Setelah penyerangan Hariki terhadap Nguyen Ngoc Anh, yang merupakan Tim Manajer Vietnam, Pranoto mendapat keuntungan. Ia bisa melangkah ke babak semifinal, menyusul pengunduran diri Quyen.
Tentu, kejadian seperti itu tidak boleh terjadi lagi, terutama di SEA Games XXVI-2011 yang tinggal hitungan bulan. Sebagai tuan rumah, kemenangan justru harus mampu diraih dengan jiwa pendekar. Bukan dengan cara berkonspirasi di meja wasit/juri yang juga sudah mendapat protes keras pada Kejuaraan Dunia Pencak Silat XIII-2010.
Namun, kalau kita menelisiknya lebih mendalam, program menjadi juara umum di cabang pencak silat akan sangat sulit untuk terwujud. Lihat saja, hingga menjelang pertarungan babak semifinal kejuaraan dunia berakhir, kontingen Vietnam mampu mengirimkan sembilan pesilat dari nomor tarung ke babak final. Sementara itu, Indonesia hanya bisa meloloskan delapan pesilat.
Dengan begitu, kalaupun Indonesia bisa unggul dari Vietnam, jelas itu karena kemungkinan Indonesia akan ”mencuri kemenangan” dari nomor seni. Itu pun bila diyakini kemampuan Indonesia pada nomor seni jauh lebih baik dari Malaysia, Singapura, atau Brunei.
Jadi, tidak ada pilihan lain selain benar-benar menyiapkan atletnya dengan jauh lebih ilmiah. Artinya, sebagai cabang bela diri yang tidak terukur, setiap pesilatnya sudah harus mampu memiliki kemampuan tendangan yang sempurna, pukulan yang tepat sasaran, dan mampu menangkis serangan lawan. Di samping, tentunya fisik mereka harus berada pada titik maksimal.

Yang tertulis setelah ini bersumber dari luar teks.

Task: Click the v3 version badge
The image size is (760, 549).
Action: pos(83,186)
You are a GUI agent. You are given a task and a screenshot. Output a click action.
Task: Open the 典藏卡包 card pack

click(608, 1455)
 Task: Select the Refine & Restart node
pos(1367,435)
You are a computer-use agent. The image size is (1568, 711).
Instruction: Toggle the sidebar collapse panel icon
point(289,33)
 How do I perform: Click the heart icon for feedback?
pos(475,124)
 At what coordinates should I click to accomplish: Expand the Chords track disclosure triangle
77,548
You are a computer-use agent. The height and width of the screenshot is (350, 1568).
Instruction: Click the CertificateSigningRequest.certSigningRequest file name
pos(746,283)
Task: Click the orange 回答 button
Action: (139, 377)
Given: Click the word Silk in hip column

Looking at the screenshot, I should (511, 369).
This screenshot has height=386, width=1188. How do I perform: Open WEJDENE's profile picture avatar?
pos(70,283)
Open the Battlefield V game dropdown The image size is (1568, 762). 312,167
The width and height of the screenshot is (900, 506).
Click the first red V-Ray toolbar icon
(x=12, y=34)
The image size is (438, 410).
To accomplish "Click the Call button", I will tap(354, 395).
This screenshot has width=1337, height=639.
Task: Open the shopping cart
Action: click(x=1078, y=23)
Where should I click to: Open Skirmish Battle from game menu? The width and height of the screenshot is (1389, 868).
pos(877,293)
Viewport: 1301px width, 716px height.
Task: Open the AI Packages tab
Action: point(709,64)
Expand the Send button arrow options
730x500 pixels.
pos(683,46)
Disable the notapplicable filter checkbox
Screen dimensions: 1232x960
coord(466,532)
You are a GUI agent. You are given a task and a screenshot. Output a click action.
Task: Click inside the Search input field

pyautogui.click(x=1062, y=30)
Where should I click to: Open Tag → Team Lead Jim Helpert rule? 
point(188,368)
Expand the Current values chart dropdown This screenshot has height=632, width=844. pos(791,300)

Selain menyiapkan atlet, PB IPSI juga harus mulai bekerja sama dengan Persekutuan Pencak Silat Antarabangsa (Persilat) agar dapat memberikan masukan guna perbaikan sistem pertarungan dan penilaian yang jauh lebih baik. Lihat saja revolusi penggunaan elektronik yang terjadi pada cabang taekwondo yang untuk pertama kalinya dilakukan di Asian Games XVI-2010 Guangzhou, China. Setiap atlet taekwondo harus menggunakan kaus kaki yang sudah dilengkapi dengan sistem elektronik guna mengetahui masuk tidaknya suatu tendangan yang dilepaskan setiap atlet ke lawannya.
Tentu pada SEA Games 2011, PB IPSI ataupun Persilat harus mampu menyajikan pertandingan pencak silat yang semakin sempurna penilaiannya sehingga tetap menarik untuk ditonton.
Dengan usianya yang telah 30 tahun, Persilat seharusnya menjadi organisasi dunia yang jauh lebih matang. Dengan begitu, bukan tidak mungkin pencak silat suatu saat juga dapat dipertandingkan di Asian Games atau bahkan Olimpiade.
Jelas tidak cukup jika PB IPSI dan Persilat yang memperjuangkan nasib cabang olahraga ini. Seharusnya, Komite Olimpiade Indonesia (KOI) juga ikut dalam memperkenalkan dan mendorong agar seni bela diri asli Indonesia ini juga bisa mencapai laga multicabang Asia atau bahkan dunia. KOI tidak cukup hanya menjadi pembagi medali.